Find the lines in the records that carry the word "link". Copy each one.

──────── Dataset excerpts

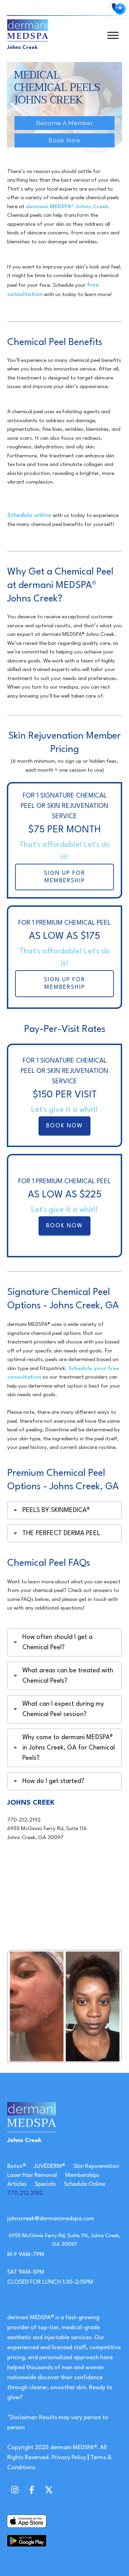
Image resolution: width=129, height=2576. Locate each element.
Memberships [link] (82, 2175)
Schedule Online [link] (84, 2184)
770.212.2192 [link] (25, 2193)
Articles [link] (16, 2184)
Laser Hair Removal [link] (32, 2175)
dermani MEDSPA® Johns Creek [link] (67, 207)
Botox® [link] (16, 2166)
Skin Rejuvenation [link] (96, 2166)
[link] (120, 9)
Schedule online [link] (29, 515)
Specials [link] (45, 2184)
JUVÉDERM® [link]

────────────────

▶ **Answer for the task**
Memberships [link] (82, 2175)
Schedule Online [link] (84, 2184)
770.212.2192 [link] (25, 2193)
Articles [link] (16, 2184)
Laser Hair Removal [link] (32, 2175)
dermani MEDSPA® Johns Creek [link] (67, 207)
Botox® [link] (16, 2166)
Skin Rejuvenation [link] (96, 2166)
[link] (120, 9)
Schedule online [link] (29, 515)
Specials [link] (45, 2184)
JUVÉDERM® [link]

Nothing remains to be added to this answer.